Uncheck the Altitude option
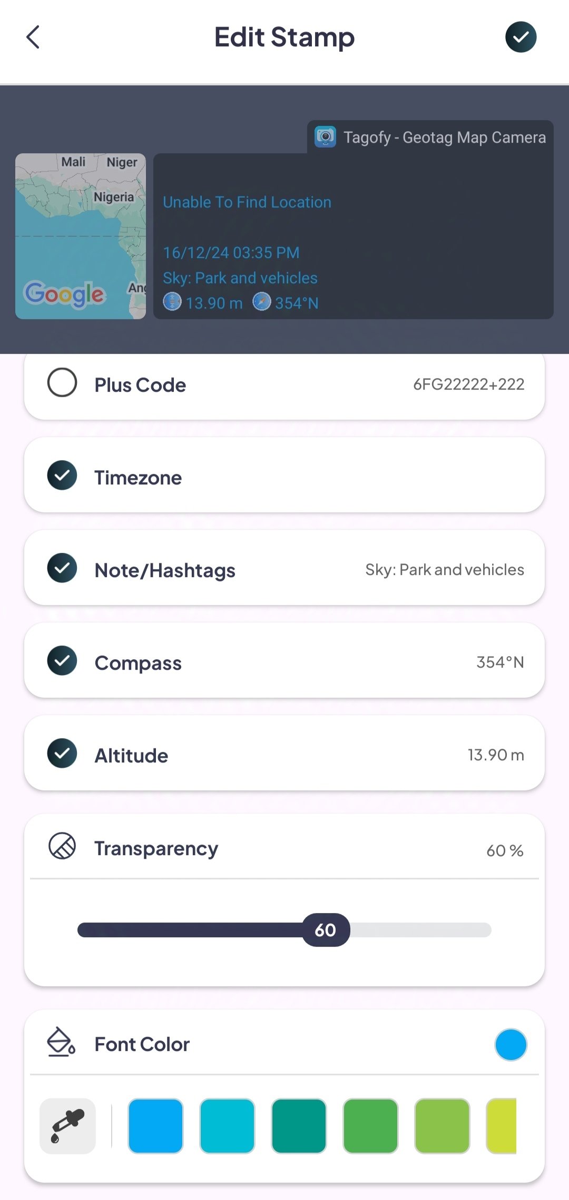 coord(62,753)
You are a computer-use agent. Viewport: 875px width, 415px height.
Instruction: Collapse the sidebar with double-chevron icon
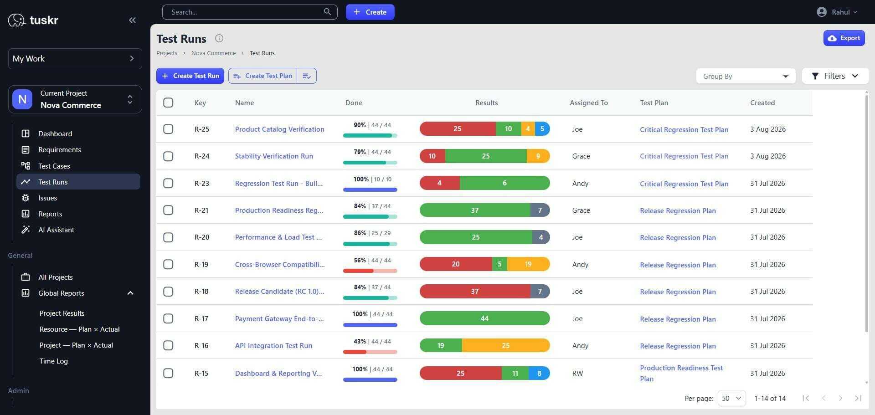click(132, 20)
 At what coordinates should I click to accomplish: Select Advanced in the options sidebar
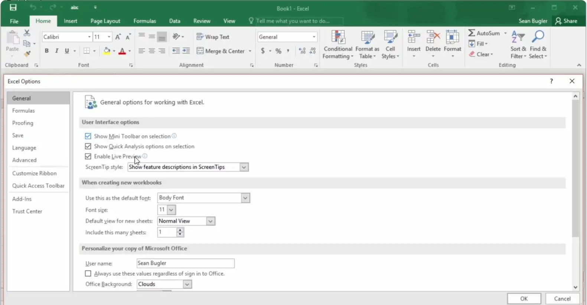pyautogui.click(x=25, y=160)
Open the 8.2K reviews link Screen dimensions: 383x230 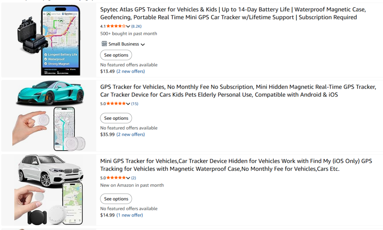click(x=136, y=26)
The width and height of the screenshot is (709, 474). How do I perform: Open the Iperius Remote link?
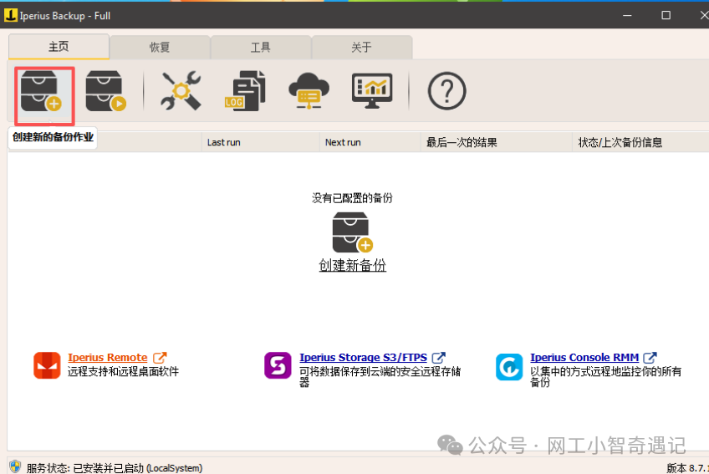click(107, 358)
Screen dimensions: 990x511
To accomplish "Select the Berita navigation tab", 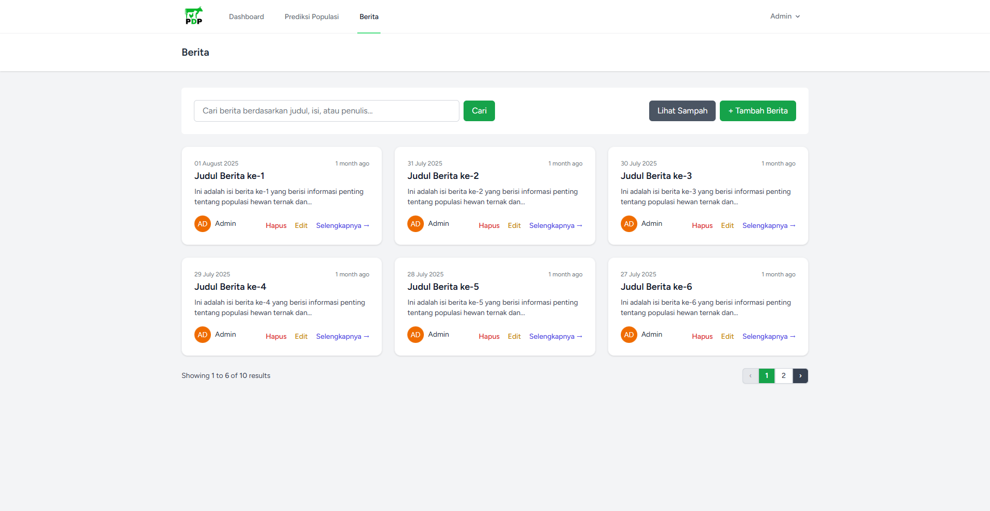I will pyautogui.click(x=369, y=17).
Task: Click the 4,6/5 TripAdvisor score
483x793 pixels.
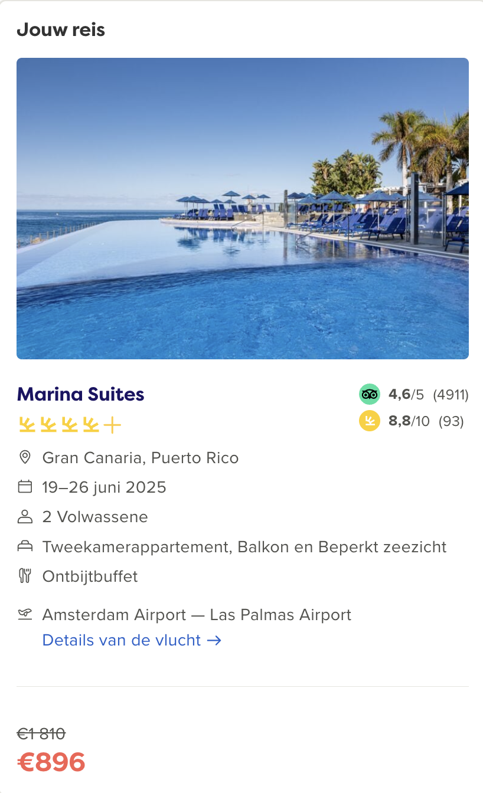Action: pos(406,394)
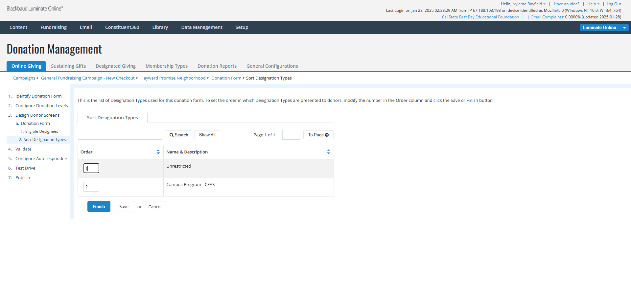
Task: Open the Data Management menu
Action: 202,27
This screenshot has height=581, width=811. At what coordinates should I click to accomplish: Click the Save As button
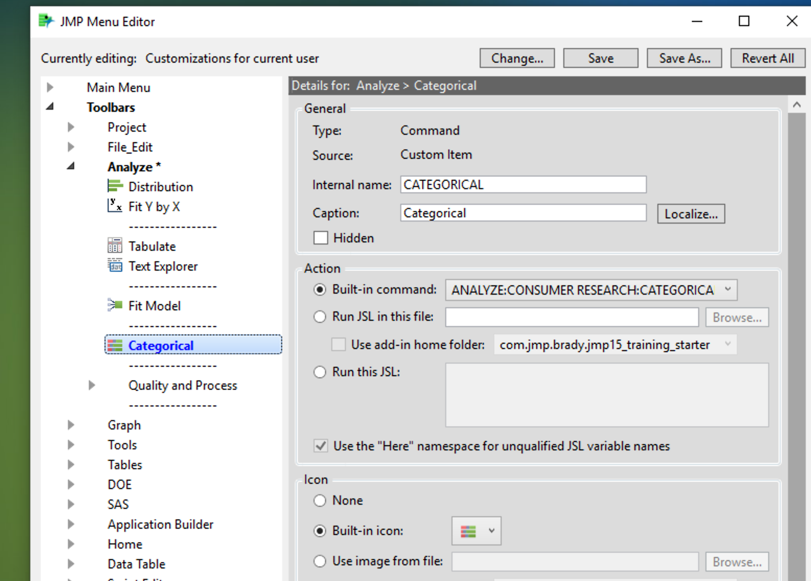(684, 58)
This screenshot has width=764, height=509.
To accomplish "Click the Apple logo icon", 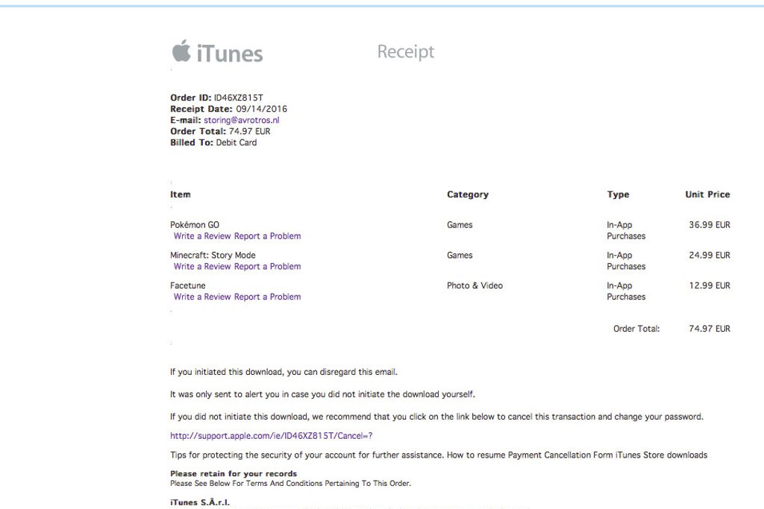I will [181, 51].
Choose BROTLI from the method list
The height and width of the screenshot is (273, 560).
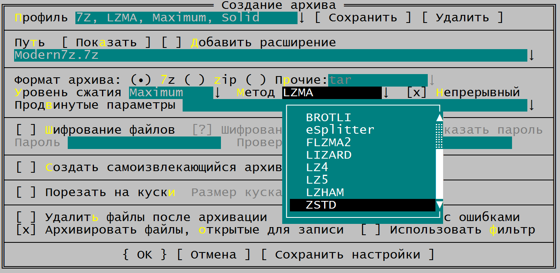click(x=329, y=118)
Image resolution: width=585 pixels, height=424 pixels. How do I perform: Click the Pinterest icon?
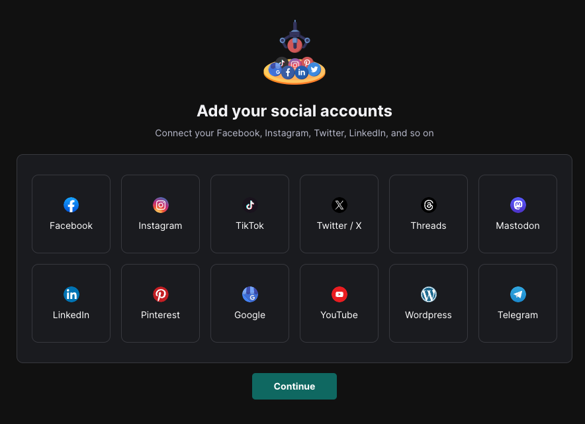pos(160,294)
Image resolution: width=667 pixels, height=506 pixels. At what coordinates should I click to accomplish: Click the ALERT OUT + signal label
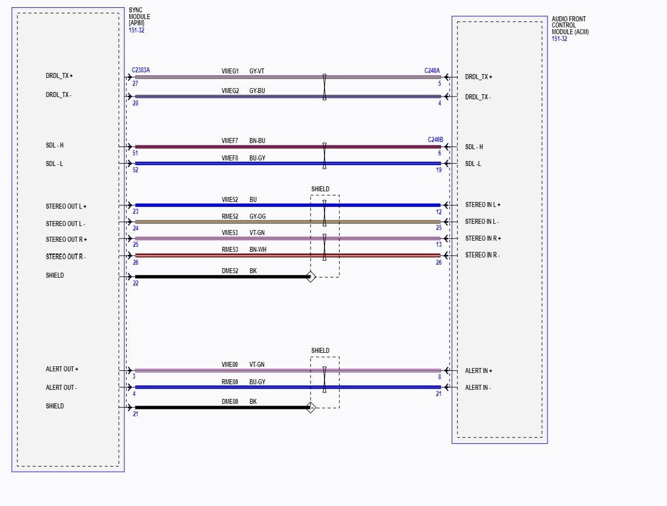[x=62, y=369]
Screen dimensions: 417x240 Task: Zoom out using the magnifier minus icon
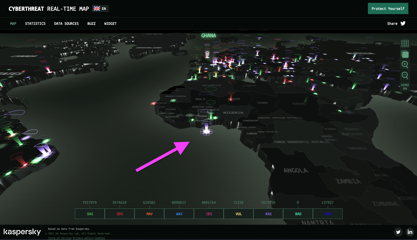point(405,75)
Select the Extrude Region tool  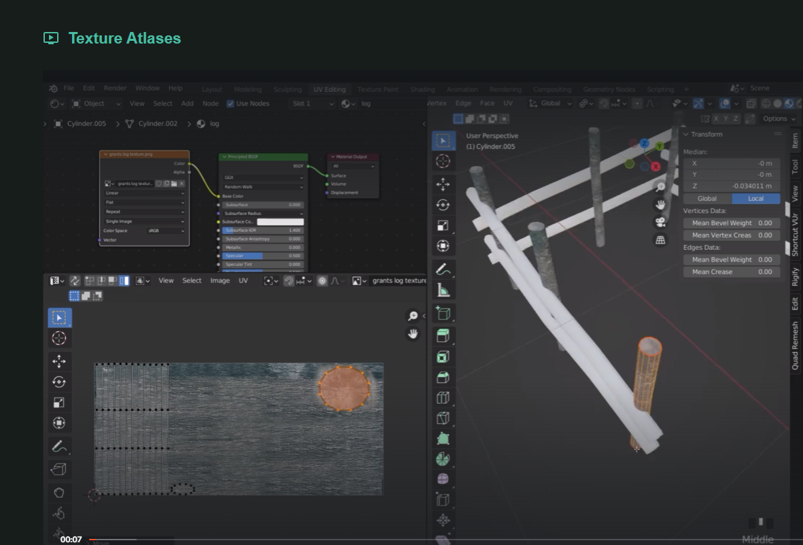(443, 335)
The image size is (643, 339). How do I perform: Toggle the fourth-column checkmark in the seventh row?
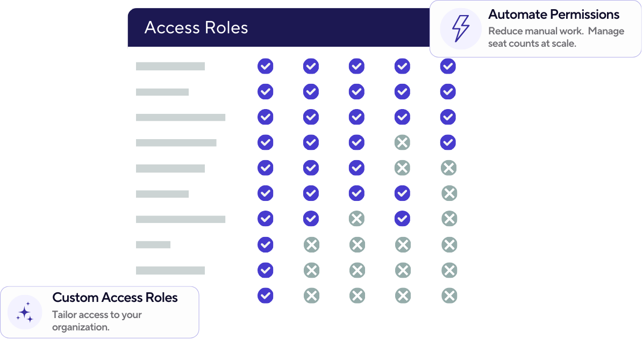coord(402,219)
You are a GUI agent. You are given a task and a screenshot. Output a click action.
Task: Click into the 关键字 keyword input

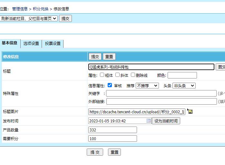click(x=161, y=93)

* **What to do**:
Could you set down nothing but the lines from the one containing "You are a GUI" through the last line of the records above, both ends included, exactly as given and free of pictures?

* **Task answer**:
You are a GUI agent. You are given a task and a screenshot. Output a click action.
Task: Click into the 关键字 keyword input

click(x=161, y=93)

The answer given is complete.